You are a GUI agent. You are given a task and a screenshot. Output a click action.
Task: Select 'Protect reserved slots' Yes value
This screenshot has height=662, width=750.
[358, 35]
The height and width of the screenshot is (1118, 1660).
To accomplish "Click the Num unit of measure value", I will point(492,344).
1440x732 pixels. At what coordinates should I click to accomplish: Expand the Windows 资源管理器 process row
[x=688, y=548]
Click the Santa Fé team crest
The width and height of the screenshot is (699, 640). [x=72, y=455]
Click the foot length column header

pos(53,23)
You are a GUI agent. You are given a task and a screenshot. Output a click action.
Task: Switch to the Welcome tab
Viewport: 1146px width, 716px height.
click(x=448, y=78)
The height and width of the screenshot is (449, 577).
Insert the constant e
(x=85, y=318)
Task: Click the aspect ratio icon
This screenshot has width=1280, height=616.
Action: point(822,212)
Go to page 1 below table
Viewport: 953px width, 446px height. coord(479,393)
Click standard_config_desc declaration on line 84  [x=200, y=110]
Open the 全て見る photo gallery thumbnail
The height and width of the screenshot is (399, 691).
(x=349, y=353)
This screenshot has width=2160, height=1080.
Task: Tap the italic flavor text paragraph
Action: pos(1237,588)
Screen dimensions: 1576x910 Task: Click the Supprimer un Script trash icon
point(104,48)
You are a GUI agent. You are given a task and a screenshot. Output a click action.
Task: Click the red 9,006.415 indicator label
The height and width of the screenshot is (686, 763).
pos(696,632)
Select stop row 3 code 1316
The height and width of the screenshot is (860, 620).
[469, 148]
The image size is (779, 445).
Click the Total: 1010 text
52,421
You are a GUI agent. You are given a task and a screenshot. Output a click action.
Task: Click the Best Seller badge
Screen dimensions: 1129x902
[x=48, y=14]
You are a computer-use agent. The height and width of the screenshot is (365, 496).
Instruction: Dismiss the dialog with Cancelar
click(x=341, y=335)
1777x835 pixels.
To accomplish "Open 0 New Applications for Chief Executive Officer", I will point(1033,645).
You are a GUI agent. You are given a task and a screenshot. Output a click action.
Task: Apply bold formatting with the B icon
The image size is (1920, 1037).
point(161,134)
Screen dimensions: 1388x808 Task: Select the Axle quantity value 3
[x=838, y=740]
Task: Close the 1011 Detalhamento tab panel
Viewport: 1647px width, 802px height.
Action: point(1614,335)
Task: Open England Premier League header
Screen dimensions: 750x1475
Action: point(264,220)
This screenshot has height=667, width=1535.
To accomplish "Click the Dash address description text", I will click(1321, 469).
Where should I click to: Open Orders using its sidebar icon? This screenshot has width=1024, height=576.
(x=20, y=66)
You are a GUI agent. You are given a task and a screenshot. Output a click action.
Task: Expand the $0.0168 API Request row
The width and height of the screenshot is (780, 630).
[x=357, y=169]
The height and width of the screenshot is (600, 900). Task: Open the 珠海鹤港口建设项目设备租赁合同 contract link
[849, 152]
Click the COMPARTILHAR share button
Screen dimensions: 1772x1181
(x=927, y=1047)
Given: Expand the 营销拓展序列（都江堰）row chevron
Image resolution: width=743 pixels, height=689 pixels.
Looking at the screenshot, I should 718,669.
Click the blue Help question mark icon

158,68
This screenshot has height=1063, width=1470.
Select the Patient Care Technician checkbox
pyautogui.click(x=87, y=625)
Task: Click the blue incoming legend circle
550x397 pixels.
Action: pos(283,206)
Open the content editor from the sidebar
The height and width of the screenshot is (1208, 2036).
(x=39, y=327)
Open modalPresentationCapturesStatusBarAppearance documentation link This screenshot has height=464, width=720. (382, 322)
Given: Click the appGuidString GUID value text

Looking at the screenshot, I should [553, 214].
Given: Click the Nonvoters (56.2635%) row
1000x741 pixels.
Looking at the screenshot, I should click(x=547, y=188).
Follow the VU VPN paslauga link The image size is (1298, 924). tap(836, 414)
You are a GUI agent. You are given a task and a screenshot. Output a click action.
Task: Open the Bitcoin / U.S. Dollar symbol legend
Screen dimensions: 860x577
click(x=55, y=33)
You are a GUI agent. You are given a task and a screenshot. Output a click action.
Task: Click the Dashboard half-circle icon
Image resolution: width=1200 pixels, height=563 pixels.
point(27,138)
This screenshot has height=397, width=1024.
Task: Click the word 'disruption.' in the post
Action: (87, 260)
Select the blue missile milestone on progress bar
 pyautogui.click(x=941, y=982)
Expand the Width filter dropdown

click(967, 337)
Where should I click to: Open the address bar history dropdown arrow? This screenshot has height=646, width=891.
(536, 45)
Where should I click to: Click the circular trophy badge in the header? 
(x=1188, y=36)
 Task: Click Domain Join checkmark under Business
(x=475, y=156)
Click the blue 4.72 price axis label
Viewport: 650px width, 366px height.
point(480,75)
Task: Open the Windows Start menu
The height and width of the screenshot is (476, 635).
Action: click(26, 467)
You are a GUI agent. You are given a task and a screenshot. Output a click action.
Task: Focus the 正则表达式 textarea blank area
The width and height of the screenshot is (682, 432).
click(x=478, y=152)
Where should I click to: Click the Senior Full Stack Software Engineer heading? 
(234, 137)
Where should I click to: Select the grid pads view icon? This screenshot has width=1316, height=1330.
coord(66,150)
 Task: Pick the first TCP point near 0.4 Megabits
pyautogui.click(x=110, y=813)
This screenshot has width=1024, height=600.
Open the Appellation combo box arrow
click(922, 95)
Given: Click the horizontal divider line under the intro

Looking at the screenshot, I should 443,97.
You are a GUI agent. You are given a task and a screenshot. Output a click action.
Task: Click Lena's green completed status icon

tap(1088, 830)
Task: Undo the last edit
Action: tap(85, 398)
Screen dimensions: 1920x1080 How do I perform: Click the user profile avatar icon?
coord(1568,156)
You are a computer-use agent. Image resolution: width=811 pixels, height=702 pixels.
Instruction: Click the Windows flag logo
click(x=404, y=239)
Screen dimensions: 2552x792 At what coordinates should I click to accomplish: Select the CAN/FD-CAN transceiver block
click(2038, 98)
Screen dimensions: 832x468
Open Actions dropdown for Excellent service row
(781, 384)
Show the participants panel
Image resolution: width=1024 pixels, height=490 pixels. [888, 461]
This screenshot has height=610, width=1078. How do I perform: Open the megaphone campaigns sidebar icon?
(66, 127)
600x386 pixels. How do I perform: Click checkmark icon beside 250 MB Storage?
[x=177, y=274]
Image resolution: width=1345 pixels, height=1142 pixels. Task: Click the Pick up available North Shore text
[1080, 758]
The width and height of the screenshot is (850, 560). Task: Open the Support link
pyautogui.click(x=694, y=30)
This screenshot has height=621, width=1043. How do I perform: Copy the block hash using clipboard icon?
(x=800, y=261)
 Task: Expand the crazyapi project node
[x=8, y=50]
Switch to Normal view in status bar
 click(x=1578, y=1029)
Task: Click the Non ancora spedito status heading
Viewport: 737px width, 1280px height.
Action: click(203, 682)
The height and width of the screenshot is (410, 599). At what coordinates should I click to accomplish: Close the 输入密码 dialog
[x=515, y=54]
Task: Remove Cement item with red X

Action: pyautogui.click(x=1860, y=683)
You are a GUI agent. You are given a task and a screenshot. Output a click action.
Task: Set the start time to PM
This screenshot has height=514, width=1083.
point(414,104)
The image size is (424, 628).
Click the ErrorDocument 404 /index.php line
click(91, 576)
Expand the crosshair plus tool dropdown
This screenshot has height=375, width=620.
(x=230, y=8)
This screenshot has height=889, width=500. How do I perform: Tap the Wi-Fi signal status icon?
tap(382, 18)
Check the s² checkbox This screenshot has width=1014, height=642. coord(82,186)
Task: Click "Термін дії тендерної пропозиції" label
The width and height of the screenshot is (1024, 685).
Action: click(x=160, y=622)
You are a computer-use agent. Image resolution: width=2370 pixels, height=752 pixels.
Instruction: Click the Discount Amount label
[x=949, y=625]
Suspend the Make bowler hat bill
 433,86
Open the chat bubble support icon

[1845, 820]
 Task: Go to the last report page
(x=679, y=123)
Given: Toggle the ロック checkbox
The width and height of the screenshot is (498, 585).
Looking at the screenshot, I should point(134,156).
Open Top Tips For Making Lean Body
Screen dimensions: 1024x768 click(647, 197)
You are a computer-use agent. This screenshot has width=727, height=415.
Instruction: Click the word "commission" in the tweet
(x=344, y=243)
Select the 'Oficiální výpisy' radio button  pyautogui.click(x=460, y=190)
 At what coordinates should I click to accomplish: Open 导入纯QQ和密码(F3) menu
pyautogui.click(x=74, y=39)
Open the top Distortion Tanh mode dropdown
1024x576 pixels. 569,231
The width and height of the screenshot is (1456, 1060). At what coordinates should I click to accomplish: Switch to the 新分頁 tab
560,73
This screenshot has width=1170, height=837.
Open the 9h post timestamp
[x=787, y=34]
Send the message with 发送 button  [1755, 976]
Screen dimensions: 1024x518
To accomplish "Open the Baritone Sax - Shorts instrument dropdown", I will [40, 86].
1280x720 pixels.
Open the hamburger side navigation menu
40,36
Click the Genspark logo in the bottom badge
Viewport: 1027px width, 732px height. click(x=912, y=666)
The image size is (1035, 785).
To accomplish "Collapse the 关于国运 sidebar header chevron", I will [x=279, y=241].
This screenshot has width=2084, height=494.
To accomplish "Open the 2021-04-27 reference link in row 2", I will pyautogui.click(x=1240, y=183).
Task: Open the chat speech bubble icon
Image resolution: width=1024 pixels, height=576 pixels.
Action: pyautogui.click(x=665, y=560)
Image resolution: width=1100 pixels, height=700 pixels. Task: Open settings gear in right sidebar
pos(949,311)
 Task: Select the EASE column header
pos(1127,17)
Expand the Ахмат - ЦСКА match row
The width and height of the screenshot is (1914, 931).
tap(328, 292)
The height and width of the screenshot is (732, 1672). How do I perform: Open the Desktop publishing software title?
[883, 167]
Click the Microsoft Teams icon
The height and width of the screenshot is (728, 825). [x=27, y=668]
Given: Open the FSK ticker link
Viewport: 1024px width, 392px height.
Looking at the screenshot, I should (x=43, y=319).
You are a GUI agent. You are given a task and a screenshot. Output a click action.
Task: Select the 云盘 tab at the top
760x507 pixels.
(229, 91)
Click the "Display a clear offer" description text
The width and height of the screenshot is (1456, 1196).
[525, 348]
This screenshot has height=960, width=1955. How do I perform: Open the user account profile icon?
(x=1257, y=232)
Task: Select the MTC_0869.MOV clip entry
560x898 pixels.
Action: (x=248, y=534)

——————————

• **Exercise requirements**
Check each line of the data above for the string "circle", and copy the ones that have it.

• **Task result**
Task: Click the blue incoming legend circle
Task: Click the Dashboard half-circle icon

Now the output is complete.